Professor Simonis, Sie beobachten die internationale Klimapolitik seit über drei Jahrzehnten. Nicht einmal ein so radikaler weltweiter Eingriff wie Corona hat den Anstieg der Emissionen dauerhaft gebremst. Müssen wir die Hoffnung aufgeben, dass das 1,5-Grad-Sicherheitslimit halten wird?

Ich befürchte, ja. Und der Grund ist hausgemacht: Ein effektiver internationaler Vertrag bedarf staatlicher Verpflichtungen, das Pariser Klimaabkommen beruht aber auf freiwilligen nationalen Zusagen zu Emissionsminderungen. Ein 1,5-Grad-Pfad ist da nicht in Sicht.

Aber wenigstens das Zwei-Grad-Limit, das der Paris-Klimavertrag mindestens fordert?

Viele, nahezu alle der jüngsten Trendeinschätzungen enden bei weit über zwei Grad. So findet denn auch das in Teilen hochriskante Geoengineering zunehmend neue Unterstützer. Das Einbringen von Schwefelverbindungen in die Atmosphäre zur Abkühlung zum Beispiel, also sozusagen künstliche Vulkanausbrüche.

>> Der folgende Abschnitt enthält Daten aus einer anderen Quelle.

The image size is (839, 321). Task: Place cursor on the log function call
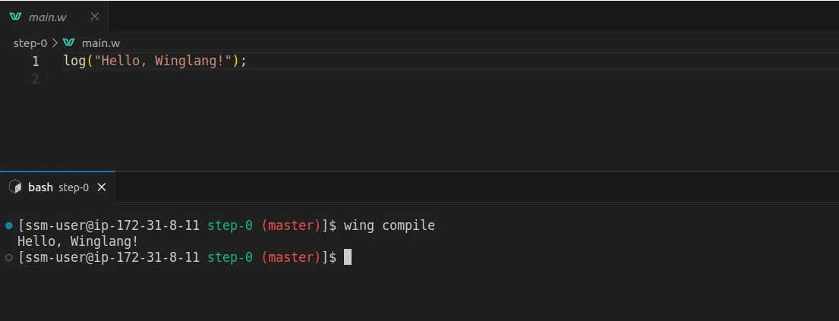[74, 61]
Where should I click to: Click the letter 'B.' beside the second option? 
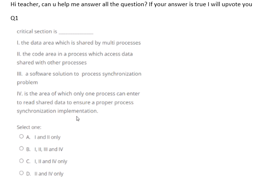click(x=28, y=149)
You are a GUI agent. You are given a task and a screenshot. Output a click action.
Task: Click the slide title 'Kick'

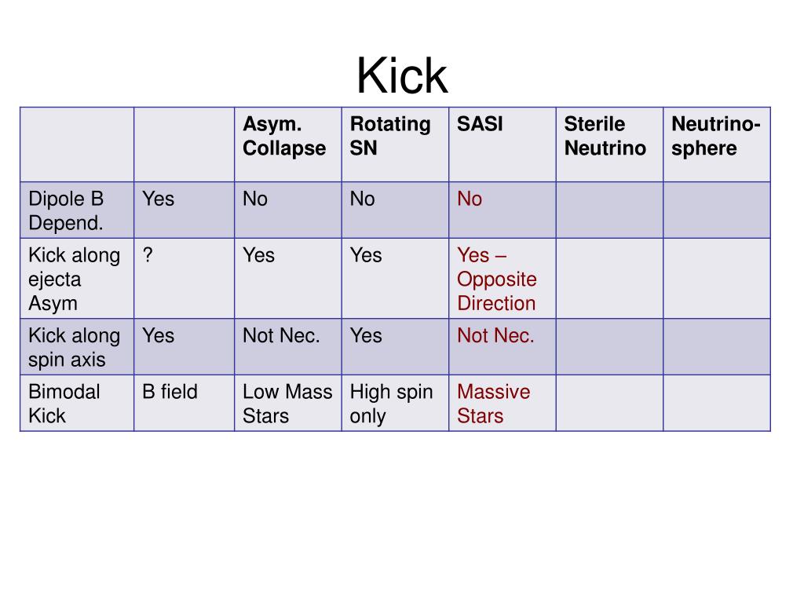pyautogui.click(x=402, y=76)
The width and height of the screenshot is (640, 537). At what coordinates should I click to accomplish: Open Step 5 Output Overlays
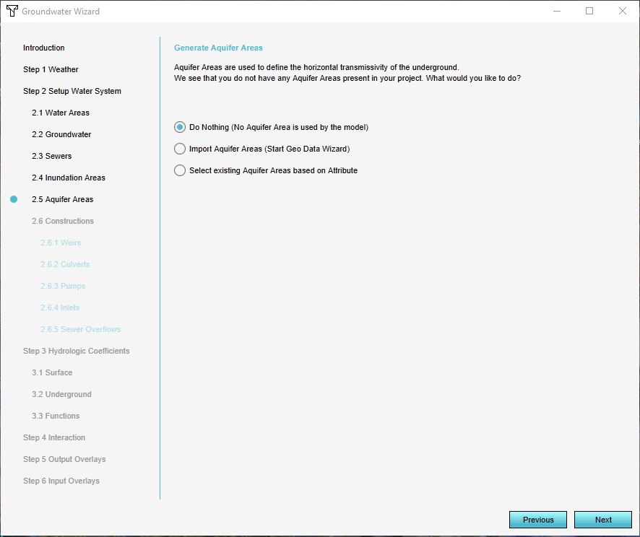click(64, 459)
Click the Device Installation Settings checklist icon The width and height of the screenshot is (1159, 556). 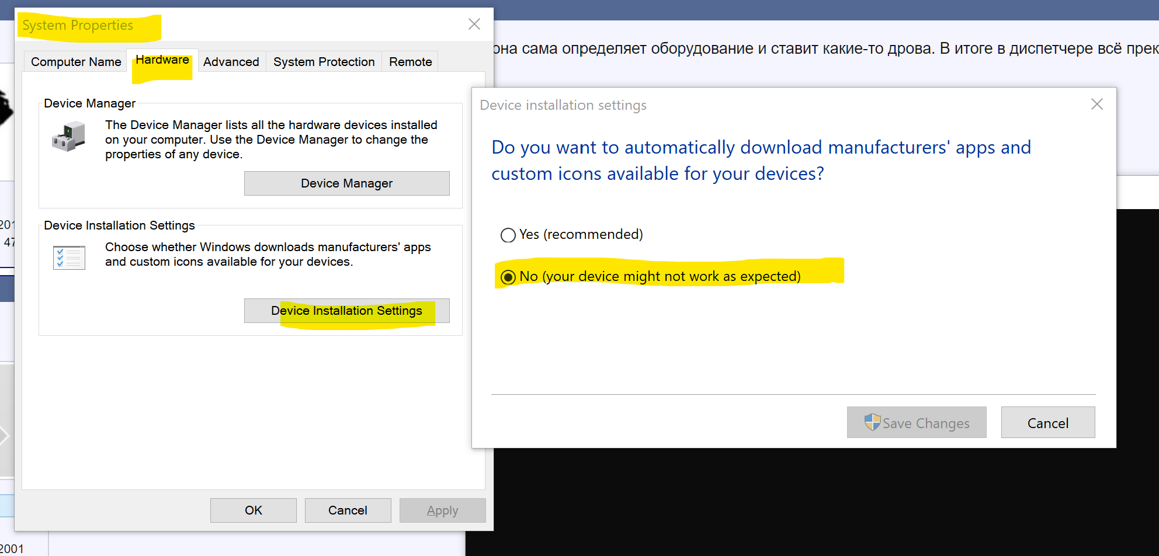point(69,258)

Sie fordern eine grundlegende Neuausrichtung der Klimapolitik. Was muss passieren?

Nicht nur ich fordere das, die „Fridays for Future“-Bewegung tut es, und eine Reihe von wissenschaftlichen Instituten fordert dies auch. Wir brauchen eine naturbasierte Klimapolitik, die unter anderem konsequent die Aufforstung und die Renaturierung von Mooren fördert.

Die Wald-Option ist umstritten. Eine Schweizer Studie, die 2019 Furore machte, hat die Möglichkeiten der Aufforstung offenbar zu optimistisch eingeschätzt …

Das sehe ich völlig anders: Die Wald-Option wurde nie ernsthaft und in großem Stil betrieben. Die Studie der ETH Zürich hat aufgezeigt, dass der globale Waldbestand ohne größere Flächenkonflikte um 0,9 auf insgesamt 4,4 Milliarden Hektar aufgestockt werden könnte, womit das Potenzial einer solchen Re-Naturierung des Planeten Erde bei mehr als 500 Milliarden Bäumen liegen würde. Im vorletzten Jahr hat die Bevölkerung eines der ärmsten Länder Afrikas, Äthiopien, nach guter Vorbereitung an einem einzigen Tag 354 Millionen Bäume gepflanzt. Das war Weltrekord. In Deutschland ist der Waldbestand auf dem historisch niedrigsten Niveau.